- Specify multiple levels of assembly, each consisting of multiple components (i.e. sub-assemblies, raw materials, non-stock items).
- Record phantom sub-assemblies (i.e. assemblies which are not actually held in stock).
- Identify each component in an assembly by a sequence number.
- Include components that are not stored as inventory items (for example, items purchased specially for production).
- Include notes and instructions (comments) in the bill of material.
- Record labour and overheads.
- Record stage lead time, production stages, scrap and reject details and percentage weight-by-weight formulations.
- Hold separate units of measure for stocking and issuing components.
- Note the stage in days at which each component is needed in the manufacture of the assembly.
- Record the drawing number for reference by engineering control.
- Include text, notes and instructions for each component.
- Record revision numbers and dates when changes are made to an assembly.
Family bill of materials (also known as Planning bills or Synthetics)
- Use a generic product (or reference model) to build a family of products for planning and forecasting.
- Define the proportion of alternative products that make up the generic product.
Alternatives and supersessions
- Specify alternative components to be used if a specific component is unavailable.
- Supersede one component with another.
Maintain bill of materials
- Automatically calculate the weight of each assembly.
- Perform full parts explosion and make where-used enquiries.
- Carry out parts substitution, automatically updating components in multiple assemblies and updating details of alternatives and supersessions.
- Perform an instant trial kitting enquiry to establish stock availability for a specified number of assemblies and show maximum feasible production quantity.

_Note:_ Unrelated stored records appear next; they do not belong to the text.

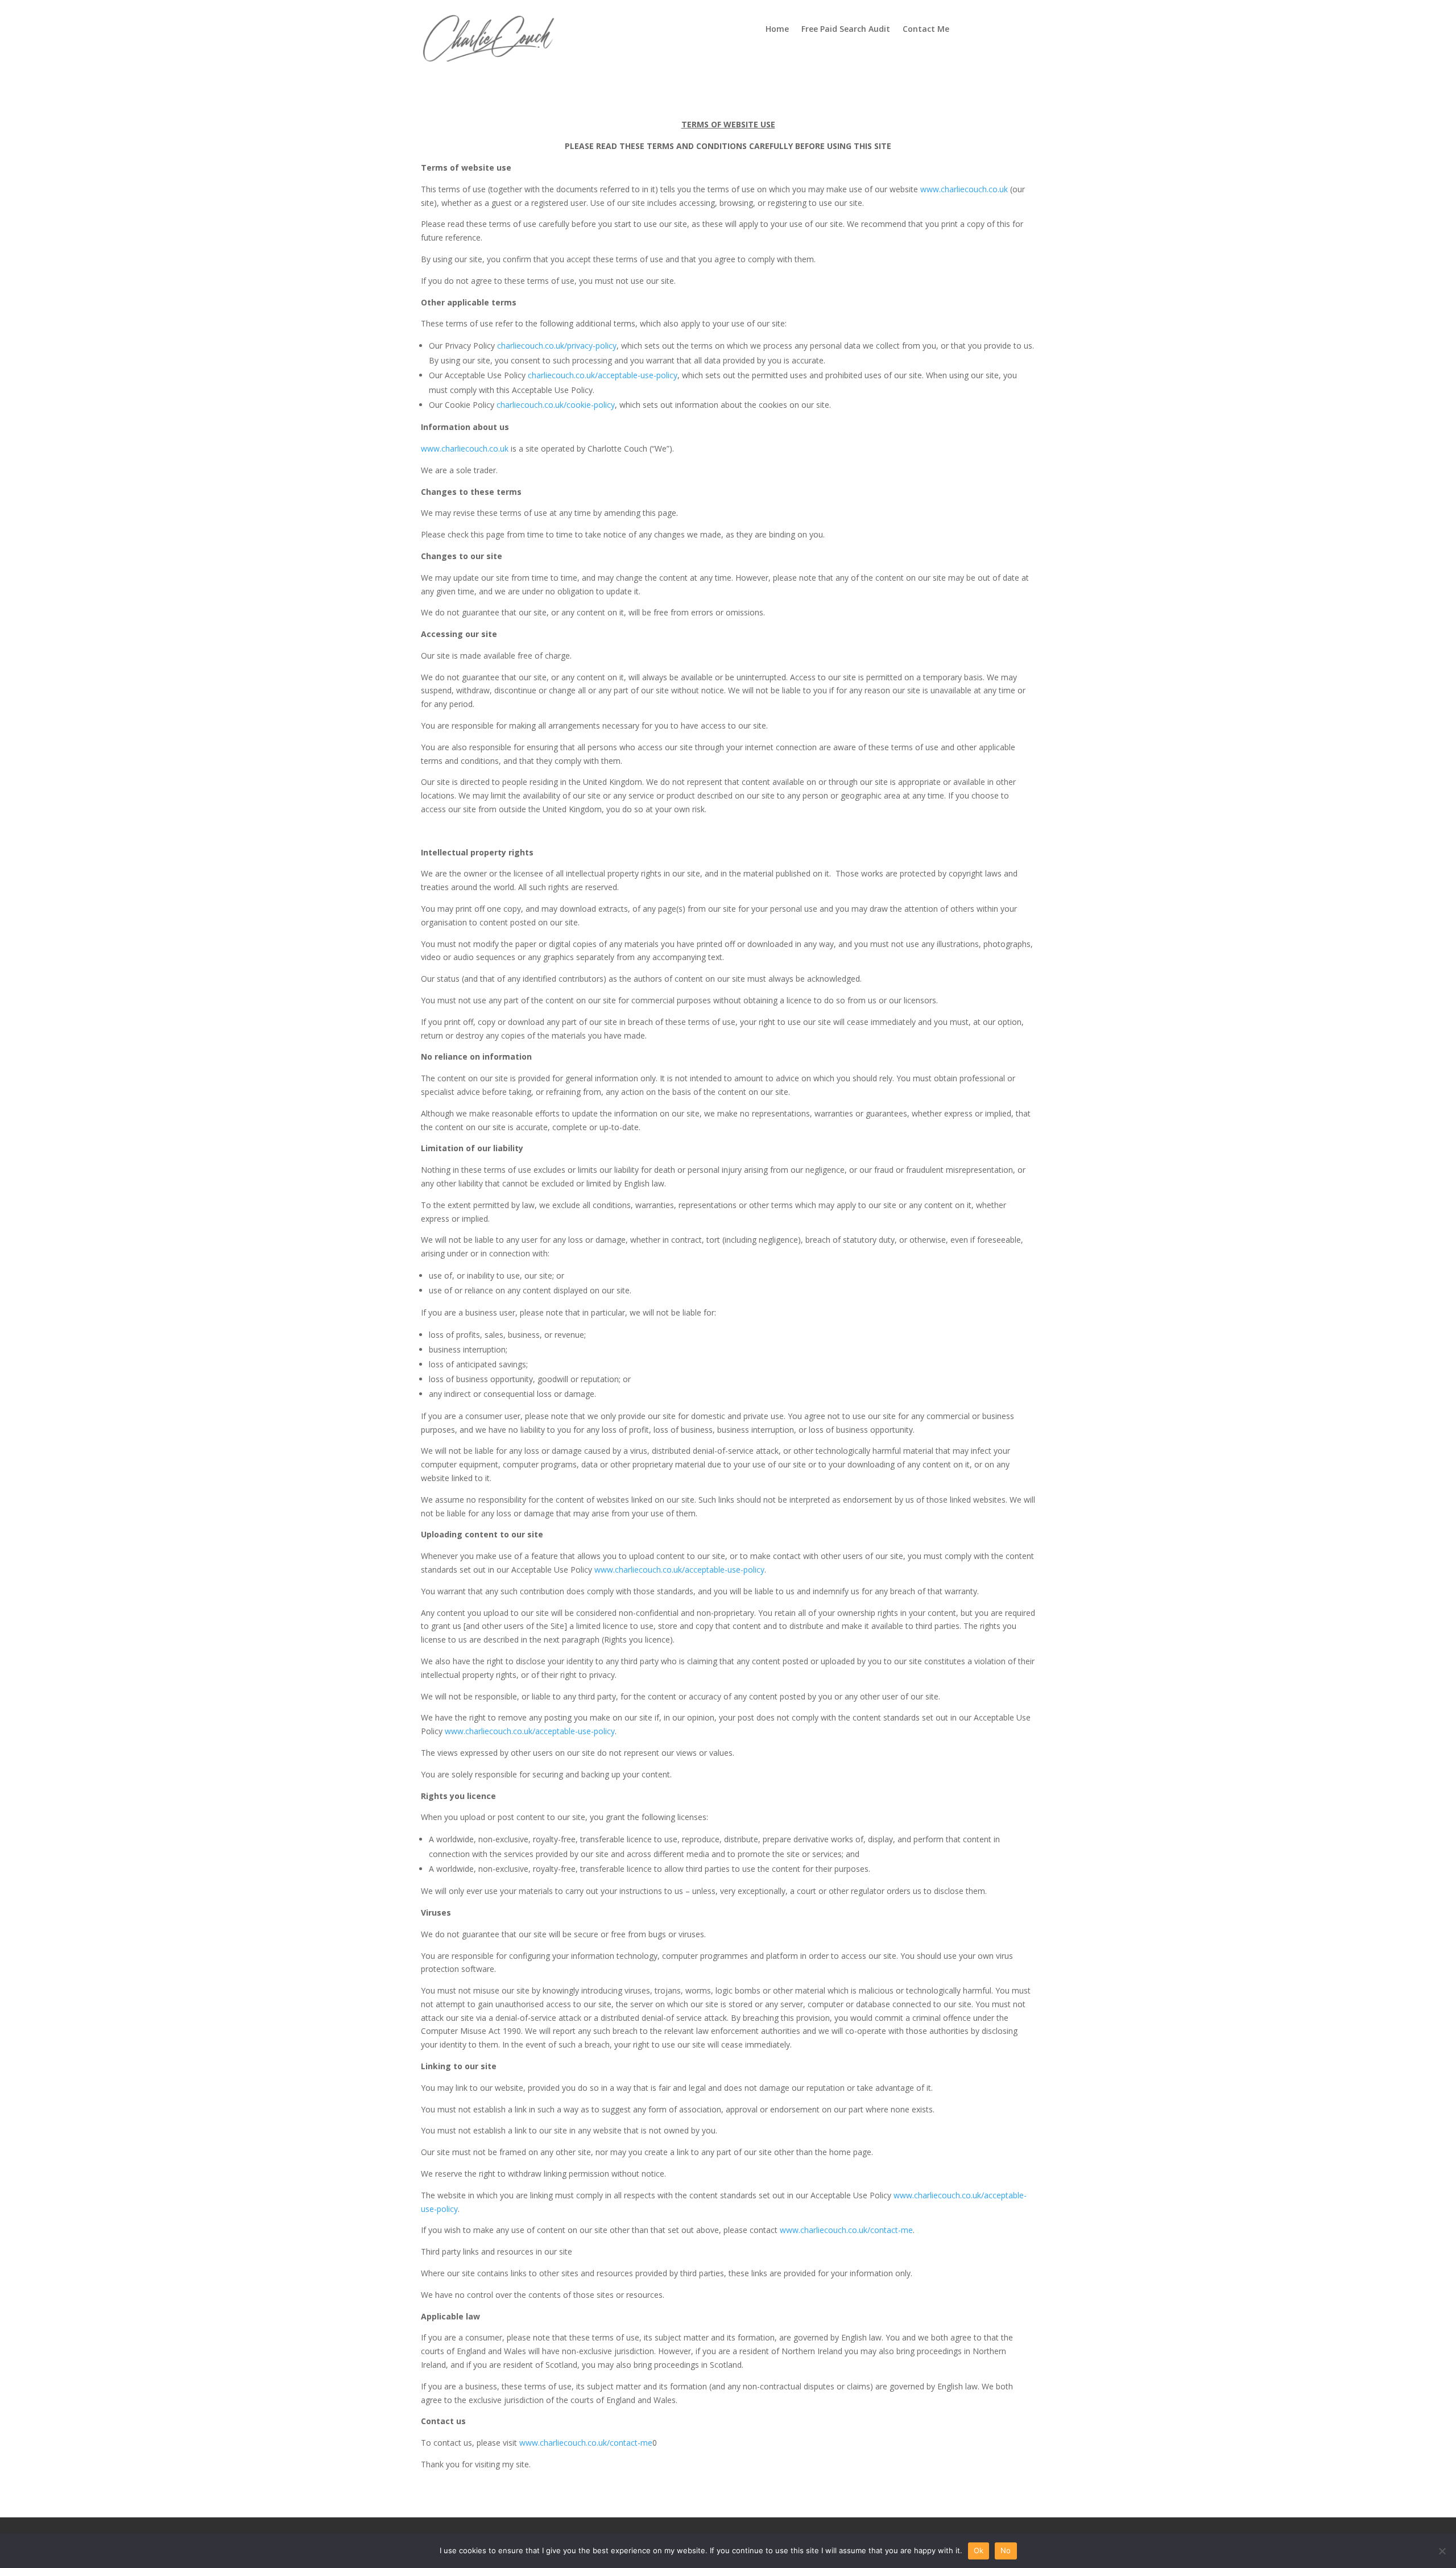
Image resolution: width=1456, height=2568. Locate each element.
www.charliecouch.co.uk (964, 189)
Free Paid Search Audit (845, 29)
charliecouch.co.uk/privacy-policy (557, 345)
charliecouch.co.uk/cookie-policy (556, 404)
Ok (979, 2550)
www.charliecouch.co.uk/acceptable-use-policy (679, 1569)
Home (777, 29)
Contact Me (926, 29)
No (1005, 2550)
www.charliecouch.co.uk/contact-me (846, 2229)
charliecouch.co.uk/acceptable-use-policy (602, 375)
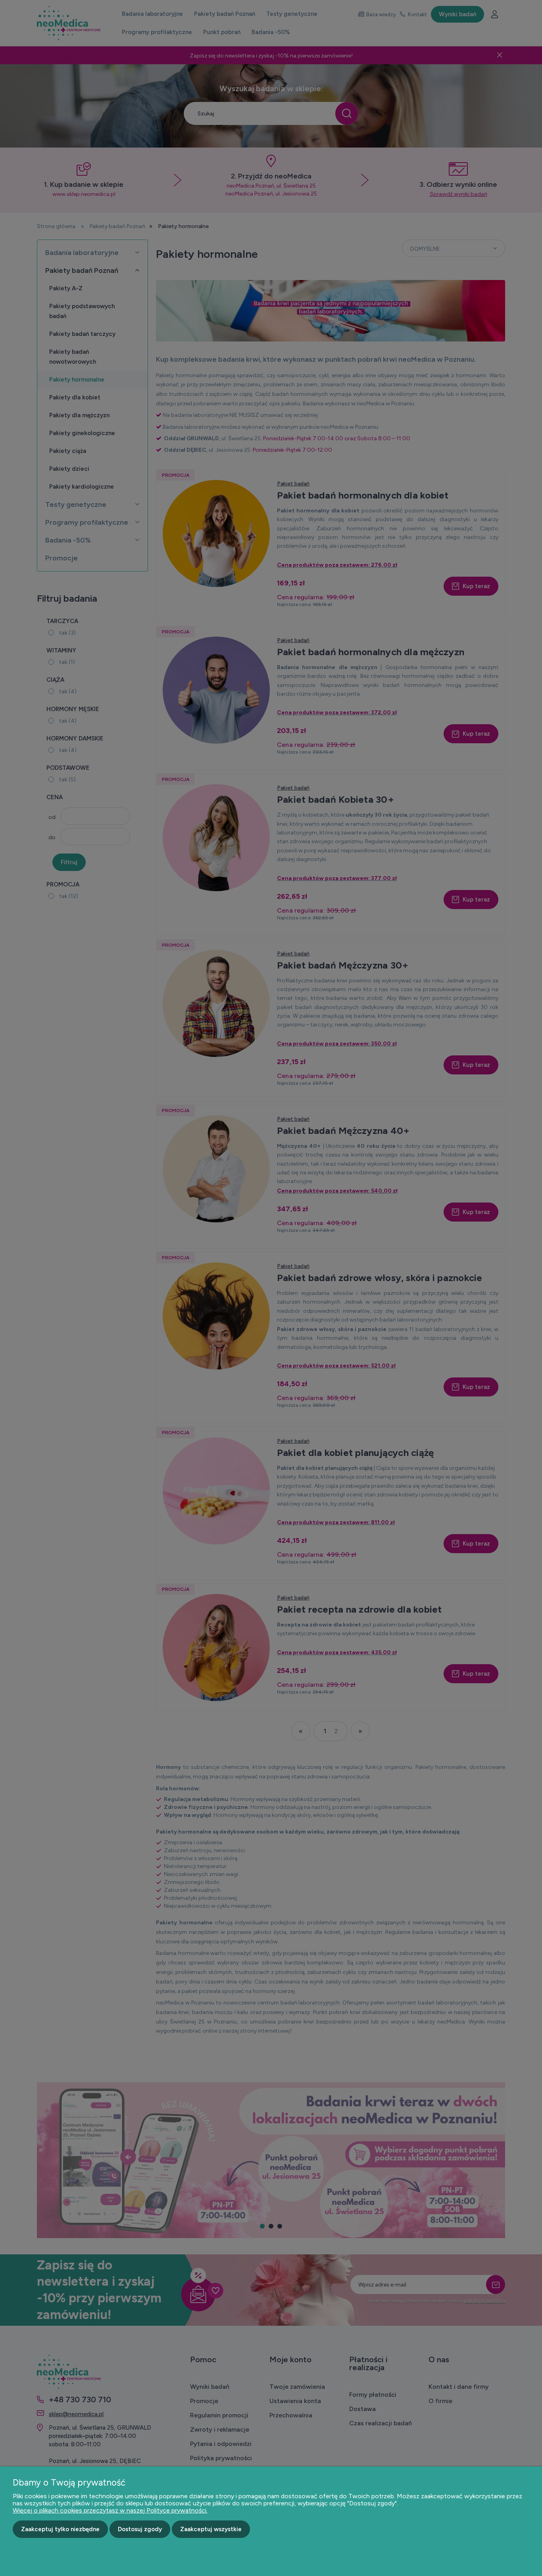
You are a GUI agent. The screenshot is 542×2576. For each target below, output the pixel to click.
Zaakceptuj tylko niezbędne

- Use trial kitting to explode an assembly to any level and to show alternatives and additional product information.
- Enquire into predicted future stock levels from trial kitting.
Costs and revaluation
- Revalue stock items.
- Compare rolled-up estimated production costs with costs stored in the Inventory Control module.
- Optionally, include the cost of rejects in the total production costs for each complete assembly.
- Indented Explosions Report. List all items in a bill, expanding sub-assemblies.
- Costed Bill of Materials Report. Calculate rolled-up production costs.
- Where Used Report. List all places where a specified component or range of components are used.
- Standard Cost Variances. List variances between the calculated and standard costs.
- Costed Losses Report. Produce a rolled-up costed losses analysis showing the cost of manufacturing, scrap and rejects.
- Remove all components that have been superseded prior to a specified cut-off date.